La riflessione calderoniana incentrata sulla strada della critica sia nei confronti del nazionalismo corradiniano sia nei confronti del socialismo rivoluzionario si innesta su un contesto storico e culturale - come l'Italia di Giolitti d'inizio novecento - caratterizzato dalla intensa dialettica civile tra nazionalismi e socialismi, e, all'interno di essa, tra visioni moderate (nazionalismo liberale e socialismo riformista) e concezioni estreme (nazionalismo estremo e socialismo rivoluzionario). «Gli interventi di Calderoni pubblicati sulla rivista di Corradini – scrive M. Toraldo di Francia- possono distinguersi dal punto di vista dei contenuti e cronologicamente in due gruppi: del primo fanno parte gli articoli polemici nei confronti del nazionalismo propagandato dalla rivista, nel secondo invece si collocano gli ultimi due scritti, di impronta nettamente antisocialista […]» . La via dell'analisi sul nazionalismo moderato (liberale e liberista) – sondata nelle recensioni vailatiane a Pareto, Dumont, Trivero, Tombesi, Pierson, Einaudi, Rignano e Landry - è battuta da Calderoni in maniera minuziosa alla luce dei due articoli Nazionalismo antiprotezionista? (1904) e Nazionalismo borghese e protezionista (1904), nella direzione d'una estesa accusa al nazionalismo corradiniano; moderati dall'interesse vailatiano verso il socialismo riformista, internazionalista, e non materialista di darwinismo sociale kiddiano e anti-materialismo effertziano, i moniti critici del nostro autore nei confronti del socialismo rivoluzionario si estrinsecano invece con consueta chiarezza nei due contributi La questione degli scioperi ferroviari (1904) e La necessità del capitale (1905). Dalle colonne della rivista corradiniana Il Regno, Calderoni – sulla scia del moderatismo del maestro Vailati - tenta di maturare una concezione intermedia tra estremismi di “destra” e di “sinistra”, idonea a sacrificare valori e ideali della «borghesia» italiana alla tutela del bene comune dell'intera nazione, in nome della necessaria vitalità di un'industria e di un'economia in inarrestabile ascesa internazionale; a detta del nostro autore – contra Prezzolini- si deve sacrificare il bene comune dei ceti sociali abbienti sull'altare del bene nazionale:
Per me personalmente, che mi sento anzitutto italiano e poi borghese, mi auguro che l'Italia sappia sbarazzarsi di tutti gli elementi dannosi ed infecondi che la dissanguano e la opprimono; dovesse anche, in questo processo di eliminazione, andar sacrificata buona parte della borghesia attuale, per essere sostituita (attraverso il meccanismo democratico) da elementi più vitali e più utili che sono veramente gli interessi della Patria.
Bibliografia
M. Calderoni, Scritti, Firenze, La Voce, 1924, voll.

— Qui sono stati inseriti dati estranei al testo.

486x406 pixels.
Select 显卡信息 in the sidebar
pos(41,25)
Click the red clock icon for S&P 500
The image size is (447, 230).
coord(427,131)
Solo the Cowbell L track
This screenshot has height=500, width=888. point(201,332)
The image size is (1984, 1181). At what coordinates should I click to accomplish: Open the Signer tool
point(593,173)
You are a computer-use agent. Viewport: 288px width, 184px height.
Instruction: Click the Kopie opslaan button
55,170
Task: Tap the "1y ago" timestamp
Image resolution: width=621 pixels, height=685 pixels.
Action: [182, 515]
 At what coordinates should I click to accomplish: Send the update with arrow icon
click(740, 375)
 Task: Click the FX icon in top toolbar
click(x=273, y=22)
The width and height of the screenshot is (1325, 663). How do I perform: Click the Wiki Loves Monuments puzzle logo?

I e II
M. Toraldo di Francia, Pragmatismo e disarmonie sociali: il pensiero di Mario Calderoni, Milano, Angeli, 1983
A. Di Giovanni (a cura di), M. Calderoni- Scritti sul Pragmatismo, Roma, Bonanno Editore, 2007
I. Pozzoni, Il pragmatismo analitico italiano di Mario Calderoni, Roma, IF Press, 2009
Fulvio Papi, CALDERONI, Mario, in Dizionario biografico degli italiani, vol.16, Roma, Istituto dell'Enciclopedia Italiana, 1973.